Q)歌詞を書く時に気を付けていることって何かありますか? 
            		とくにないですね。ただ、一番高い音符に当たるところに、「うの音」「う、く、す、つ、ぬ」の音は使わないですね。それらは喉が絞まる音なので、キツイ高い音にはぶつけないですね。後々歌うシンガーの方に対する、心遣いです。 
                        				 
                        				Q)谷村さんと言えば、言葉選びも独特です。たとえば、今回の「スキタイの歌」もそうですが、「サライ」「マカリイ」「ラパン」「コラソン」「バサラ」など、それまで聞いたことのない言葉もたくさん出てきますが、それらは意識して使われているのですか? 
                        				いや、その時々に浮かんできたものですね。とにかく好奇心が強くて、いろんなことを学びたい人なんで、その時々に出てきた言葉をそのまま使っています。 

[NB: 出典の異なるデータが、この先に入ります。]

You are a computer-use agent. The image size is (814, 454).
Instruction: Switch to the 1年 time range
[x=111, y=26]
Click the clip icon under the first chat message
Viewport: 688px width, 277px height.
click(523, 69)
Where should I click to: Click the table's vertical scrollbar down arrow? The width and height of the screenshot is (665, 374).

                        						 
                        						Q)「昴」も「群青」も、最近では「さようならば」などもそうですが、歌詞を、時々、文語調で書かれていますが、それらは意識して文語調で書かれているのですか? 
                        						はい、意識して文語体で書いています。そのころの時代感を思いだして欲しい時には、あえて文語体で書いたりします。日本語って、実はものすごく表現のバリエーションがあるんですよね。英語だと「I」ですけど、日本語だと「ぼく」と言うか、「わたし」と言うか、「オレ」と言うか、「われ」と言うかで、詞の質感が全く変わってきますからね。それは、その曲をどうしたいかってことにつながっていて、その基準で選びますね。 

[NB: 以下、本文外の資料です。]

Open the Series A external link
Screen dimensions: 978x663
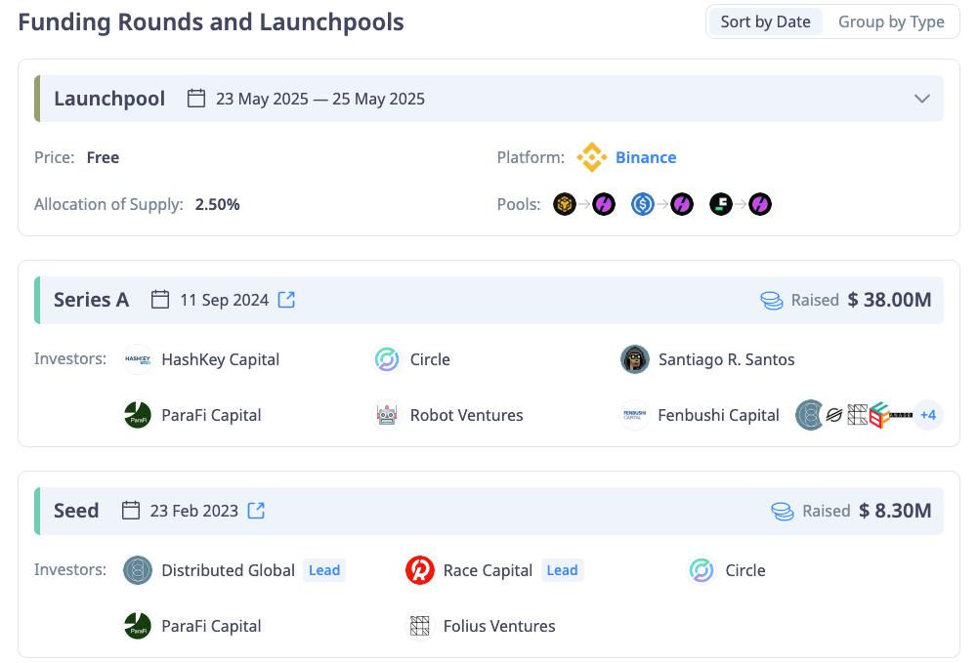coord(285,299)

                        						 
                        						Q)アリス時代も含めてですが、谷村さんの書かれる詞には、ラブソングが比較的少なく、むしろ、明日への希望というか、勇気や元気を与えてくれるような内容の詞が多いように感じていますが…。 

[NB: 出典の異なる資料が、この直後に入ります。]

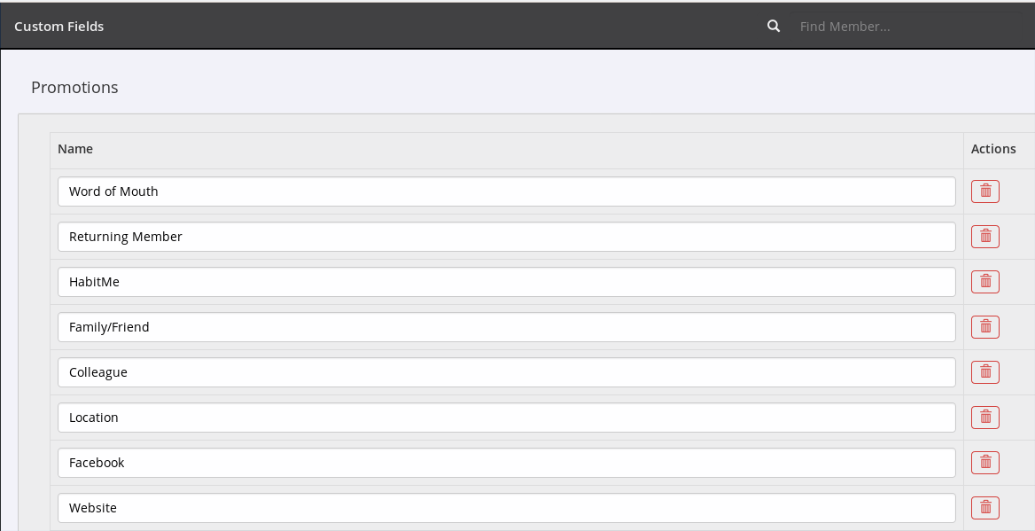Screen dimensions: 1035x531
Task: Edit the Family/Friend name field
Action: 506,327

                        						いや、それは、聴き手の人の捉え方だと思いますよ。僕は全部ラブソングだと思って書いているんです。 
                		Q)たしかに、そういう広義で言えば、全てラブソングだと思いますが、しかし、いわゆる「恋愛ソング」というような歌詞は、少ないように思います。 
              		ベタベタのラブソングってことですね(笑)。そうですね、それは、あんまり書かないですね。それは、みんなが書いているので、べつに、僕は書かなくてもいいかなって思ってます。そういう世界は溢れてますからね。 
                		Q)おそらく、邦楽の歌詞の8〜9割は、いわゆる「恋愛のラブソング」だと思うのですが、そんな中で、歌詞という点では、谷村さんはとても異質な感じがします。 
                  		そうですね。異質だと思います。だから、別に、そこを僕がやる必要はないんですよね。何か違った愛の表現があるということを、自分はしたいなと思っています。 
                  		 
                  		Q)それは、アリス時代からそうですか? 
                  		そうですね、昔からそうです。もちろん、最初、高校生のころ、作り始めた時には、ベタベタなラブソングしか書けなかったですけどね(笑)。 
                  		 
                  		Q)アリス時代の歌、たとえば、「さらば青春の時」や「さよなら昨日までの悲しい思い出」などの根底に流れるメッセージみたいなものは、ずっと今も変わらず続いているように感じます。 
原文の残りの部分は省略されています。